Ces résultats n’auraient pu être obtenus sans le secteur privé. La Cote d’Ivoire a un secteur privé dynamique, moteur indiscuté d’une économie moderne, compétitive et ouverte. C’est l’ensemble du secteur privé qui génère la richesse nationale.

8K2A2584Le Secrétaire Général de la Présidence, Patrick Achi a indiqué que pour atteindre ces performances économiques, l’Etat a pris plusieurs mesures phares pour promouvoir l’environnement des affaires. Il s’agit notamment de :

  • L’association du secteur privé à l’élaboration des deux plans nationaux de développement 2012-2015 et 2016- 2020 ;
  • L’instauration d’un dialogue fructueux avec l’Etat, par la création d’un comité de concertation Secteur public- Secteur privé ;
  • La création d’une Autorité Nationale de Régulation des Marchés Publics (ANRMP) ;
  • La création du Tribunal de Commerce puis de la Cour d’appel du Tribunal de Commerce
  • La révision du Code des investissements et des Codes sectoriels ;
  • L’apurement de la dette intérieure ;
  • La création d’un Conseil National de Politique Economique (CNPE) ancré au sein même de la Présidence de la République, auquel est étroitement associé le secteur privé et qui est chargé des questions de stratégies de développement;
  • Le lancement d’un ambitieux programme de champions nationaux ;
  • Et, enfin, la création récente d’un Ministère exclusivement dédié à la promotion de l’investissement privé.

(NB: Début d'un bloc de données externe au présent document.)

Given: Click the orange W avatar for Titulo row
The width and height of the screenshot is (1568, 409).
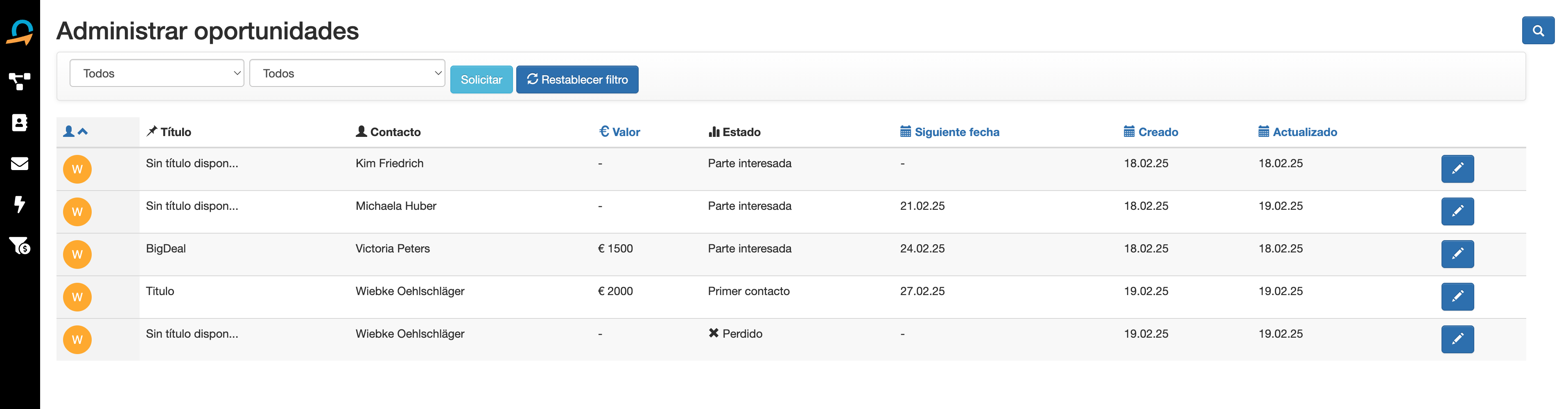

« En effet,  pour parvenir à notre ambition d’une prospérité accrue et partagée à l’instar des pays qui ont réussi leur transformation, il nous faudra maintenir une  croissance soutenue de plus de 8% pendant au moins deux décennies, et pour cela, il nous reste encore à relever des défis majeurs. Il nous faudra, en effet, maintenir la paix et la sécurité, renforcer notre gouvernance et l’efficacité administrative, améliorer notre capital humain pour tirer tout le potentiel de notre dividende démographique, et par-dessus tout, relever la compétitivité de notre économie afin de soutenir le secteur privé et générer une croissance inclusive et durable sur une longue période » a-t-il ajouté.

L’émergence de la Cote d’Ivoire passe par un secteur privé Compétitif et Transformateur de ses Ressources.